Safety Questions Arise As Higher Speed Limits Become The Norm

Posted on August 27, 2013

It’s been almost 20 years since the repeal of maximum speed limits across the country.  As a result, many states have allowed higher speeds on highways, with some areas even reaching the 80 miles per hour mark and higher.   In Texas, drivers are able to go 85 mph on one stretch of road.  That’s far beyond the 65 mph limit that used to be instituted around the country.

A new report has arrived that looks at the dangerous impact this could have on safety.  In 2009, the American Journal of Public Health featured research that analyzed fatality rates in those states that had opted to raise their speed limits between 1995 and 2005.  That study discovered that fatalities that could potentially be attributed to the heightened speed limits increased by 3.2%, and when analyzing only country roads, the difference was even more pronounced at 9.1%.  In total, it was determined that higher speeds were accountable for 12,500 fatalities.

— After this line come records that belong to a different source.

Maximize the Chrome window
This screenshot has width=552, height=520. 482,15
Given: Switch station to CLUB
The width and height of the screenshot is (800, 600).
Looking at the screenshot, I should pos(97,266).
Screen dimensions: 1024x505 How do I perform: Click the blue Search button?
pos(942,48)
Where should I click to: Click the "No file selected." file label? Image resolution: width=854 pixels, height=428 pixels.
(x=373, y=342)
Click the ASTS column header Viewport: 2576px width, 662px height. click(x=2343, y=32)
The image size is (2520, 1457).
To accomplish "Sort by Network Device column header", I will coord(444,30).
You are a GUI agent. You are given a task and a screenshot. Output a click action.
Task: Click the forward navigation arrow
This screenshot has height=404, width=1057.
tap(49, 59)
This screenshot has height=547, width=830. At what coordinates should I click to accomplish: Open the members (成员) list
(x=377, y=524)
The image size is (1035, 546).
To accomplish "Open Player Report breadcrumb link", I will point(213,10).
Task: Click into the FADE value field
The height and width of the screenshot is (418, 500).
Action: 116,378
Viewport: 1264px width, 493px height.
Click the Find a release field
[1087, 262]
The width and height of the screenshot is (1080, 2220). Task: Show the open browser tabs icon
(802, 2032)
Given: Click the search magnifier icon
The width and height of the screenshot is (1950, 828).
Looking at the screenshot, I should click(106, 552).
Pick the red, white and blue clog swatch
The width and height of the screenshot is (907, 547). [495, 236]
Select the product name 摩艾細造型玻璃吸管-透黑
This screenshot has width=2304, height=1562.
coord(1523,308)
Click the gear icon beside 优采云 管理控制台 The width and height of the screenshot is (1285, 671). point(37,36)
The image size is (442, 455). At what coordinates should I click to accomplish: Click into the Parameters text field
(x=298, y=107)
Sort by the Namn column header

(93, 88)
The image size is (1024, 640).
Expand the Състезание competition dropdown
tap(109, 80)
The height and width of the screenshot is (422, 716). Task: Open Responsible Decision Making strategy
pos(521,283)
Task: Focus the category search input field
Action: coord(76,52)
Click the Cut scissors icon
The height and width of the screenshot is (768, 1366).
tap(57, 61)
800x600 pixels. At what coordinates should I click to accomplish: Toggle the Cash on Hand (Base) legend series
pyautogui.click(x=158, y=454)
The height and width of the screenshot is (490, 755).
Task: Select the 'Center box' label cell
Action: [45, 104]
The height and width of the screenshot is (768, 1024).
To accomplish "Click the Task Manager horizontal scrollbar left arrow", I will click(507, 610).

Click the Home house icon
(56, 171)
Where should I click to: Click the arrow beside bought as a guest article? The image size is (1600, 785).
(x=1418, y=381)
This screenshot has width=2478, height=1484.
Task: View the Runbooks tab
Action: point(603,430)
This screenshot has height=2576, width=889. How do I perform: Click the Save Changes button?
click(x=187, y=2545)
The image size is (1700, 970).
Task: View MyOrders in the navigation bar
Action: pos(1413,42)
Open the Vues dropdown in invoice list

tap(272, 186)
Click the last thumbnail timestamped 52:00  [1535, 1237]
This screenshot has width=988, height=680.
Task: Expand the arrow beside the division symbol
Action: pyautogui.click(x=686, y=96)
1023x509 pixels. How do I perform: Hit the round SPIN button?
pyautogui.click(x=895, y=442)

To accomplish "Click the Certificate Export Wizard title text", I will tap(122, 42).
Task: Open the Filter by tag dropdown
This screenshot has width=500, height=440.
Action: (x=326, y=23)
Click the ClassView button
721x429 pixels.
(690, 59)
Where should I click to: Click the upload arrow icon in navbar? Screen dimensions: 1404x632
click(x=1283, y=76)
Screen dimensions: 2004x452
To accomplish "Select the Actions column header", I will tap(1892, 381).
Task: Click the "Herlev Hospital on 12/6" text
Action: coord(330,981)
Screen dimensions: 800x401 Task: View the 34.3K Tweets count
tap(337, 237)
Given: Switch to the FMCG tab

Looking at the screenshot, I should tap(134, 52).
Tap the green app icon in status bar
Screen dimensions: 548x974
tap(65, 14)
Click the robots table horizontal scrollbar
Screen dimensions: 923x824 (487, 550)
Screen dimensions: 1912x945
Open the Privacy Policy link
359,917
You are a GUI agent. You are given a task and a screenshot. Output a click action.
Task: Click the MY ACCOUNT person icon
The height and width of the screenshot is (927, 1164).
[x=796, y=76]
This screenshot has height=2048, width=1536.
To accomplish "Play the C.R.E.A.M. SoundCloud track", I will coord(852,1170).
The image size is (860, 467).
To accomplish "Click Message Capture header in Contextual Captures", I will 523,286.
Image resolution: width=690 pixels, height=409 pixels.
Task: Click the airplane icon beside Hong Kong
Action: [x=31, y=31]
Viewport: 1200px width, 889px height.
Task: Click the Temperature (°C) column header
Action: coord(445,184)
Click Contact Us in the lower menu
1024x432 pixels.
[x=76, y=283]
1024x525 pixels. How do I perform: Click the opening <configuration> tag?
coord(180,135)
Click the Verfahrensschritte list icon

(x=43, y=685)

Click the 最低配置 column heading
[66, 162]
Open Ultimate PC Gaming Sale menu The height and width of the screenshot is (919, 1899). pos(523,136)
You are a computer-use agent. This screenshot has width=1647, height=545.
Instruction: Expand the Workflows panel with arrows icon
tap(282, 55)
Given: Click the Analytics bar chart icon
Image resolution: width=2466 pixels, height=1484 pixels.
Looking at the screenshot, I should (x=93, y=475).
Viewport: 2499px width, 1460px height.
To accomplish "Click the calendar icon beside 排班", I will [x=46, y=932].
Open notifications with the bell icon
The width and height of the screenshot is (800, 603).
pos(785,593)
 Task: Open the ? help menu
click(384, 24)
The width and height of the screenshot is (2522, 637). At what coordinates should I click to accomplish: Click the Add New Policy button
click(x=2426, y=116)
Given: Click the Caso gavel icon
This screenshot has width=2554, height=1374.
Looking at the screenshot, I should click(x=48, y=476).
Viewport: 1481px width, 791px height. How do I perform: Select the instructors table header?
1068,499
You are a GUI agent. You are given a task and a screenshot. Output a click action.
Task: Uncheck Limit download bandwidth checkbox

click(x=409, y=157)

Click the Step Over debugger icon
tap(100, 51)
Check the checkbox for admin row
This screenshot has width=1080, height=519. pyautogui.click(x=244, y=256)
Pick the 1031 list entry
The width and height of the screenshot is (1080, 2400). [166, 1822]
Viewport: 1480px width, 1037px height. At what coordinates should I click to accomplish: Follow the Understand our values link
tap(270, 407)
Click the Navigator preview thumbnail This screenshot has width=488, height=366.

Illinois is the latest state to consider the adoption of higher speed limits.  A new bill will allow for some roads to have a 70 mph limit.  The Governors Highway Safety Association deputy director notes that such bills typically get passed because politicians are heeding the requests of an electorate that loves the idea of higher speed limits.  Many times, he says, the thought never occurs that it could be perilous to safety.